VICENZA – Pensava di aver dimenticato l’abbonamento dell’autobus, che in realtà aveva con sé, e per questo è stato fatto scendere dal mezzo dall’autista. Protagonista della vicenda uno studente disabile di 15 anni, la cui madre ha deciso di denunciare l’accaduto.
L’episodio - secondo quanto riporta l'Ansa - si è verificato nel territorio vicentino. Il ragazzo, salito sull’autobus, non trovando subito l’abbonamento, ha scelto di avvisare direttamente l’autista della presunta dimenticanza, senza attendere l’eventuale controllo. In risposta, gli sarebbe stato intimato di scendere dal mezzo.
Il racconto della madre
Secondo quanto riferito dalla madre, il giovane è rimasto da solo alla fermata, in zona San Felice, sotto la pioggia. «Gli è stato detto di scendere – ha raccontato – ed è rimasto lì, finché ci ha chiamati con il cellulare. A quel punto il nonno è andato a prenderlo».
La donna si è detta sorpresa e amareggiata dall’accaduto, sottolineando come sarebbe stato più corretto procedere con una sanzione, così come previsto dal regolamento, dando poi la possibilità di dimostrare il possesso dell’abbonamento. Circostanza che, in effetti, si è rivelata vera: il ragazzo aveva con sé il titolo di viaggio, ma in quel momento ha creduto di averlo lasciato a casa.

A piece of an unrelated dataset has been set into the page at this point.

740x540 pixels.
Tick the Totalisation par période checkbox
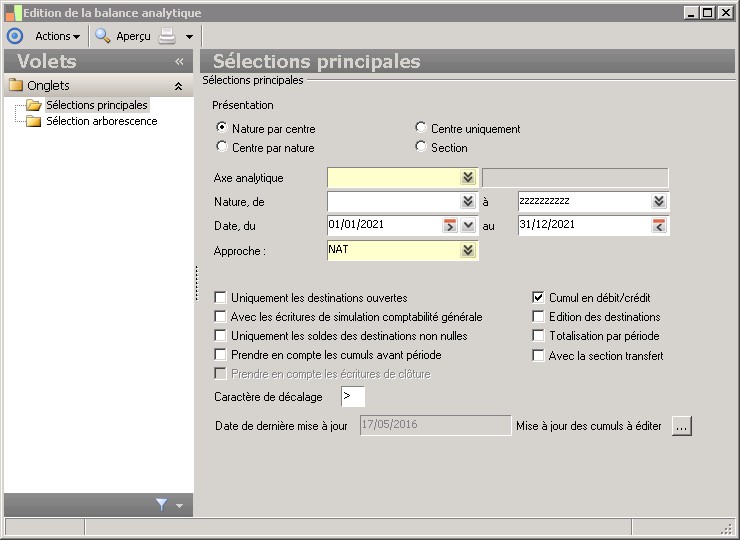[x=539, y=336]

La posizione dell’azienda di trasporto
La società di trasporto Svt ha fatto sapere di aver avviato una verifica interna sull’episodio. In una nota l’azienda ha precisato che, qualora i fatti venissero confermati, il comportamento dell’autista «sarà sanzionato in quanto in contrasto con la politica aziendale e con le regole di viaggio contenute nella Carta dei Servizi».
Svt ha inoltre ricordato che, per gli abbonati, in caso di mancata esibizione dell’abbonamento, l’eventuale sanzione può essere annullata entro 15 giorni, qualora l’utente dimostri di essere in possesso di un titolo valido al momento del controllo. In questo caso, però, non è stata elevata alcuna multa, ma solo disposto l’allontanamento dal mezzo.
Un caso che solleva interrogativi
La vicenda ha sollevato interrogativi sul trattamento riservato a un minore disabile e sulle procedure adottate a bordo dei mezzi pubblici, soprattutto in situazioni che coinvolgono persone fragili. La famiglia chiede ora chiarimenti e responsabilità, affinché episodi simili non si ripetano.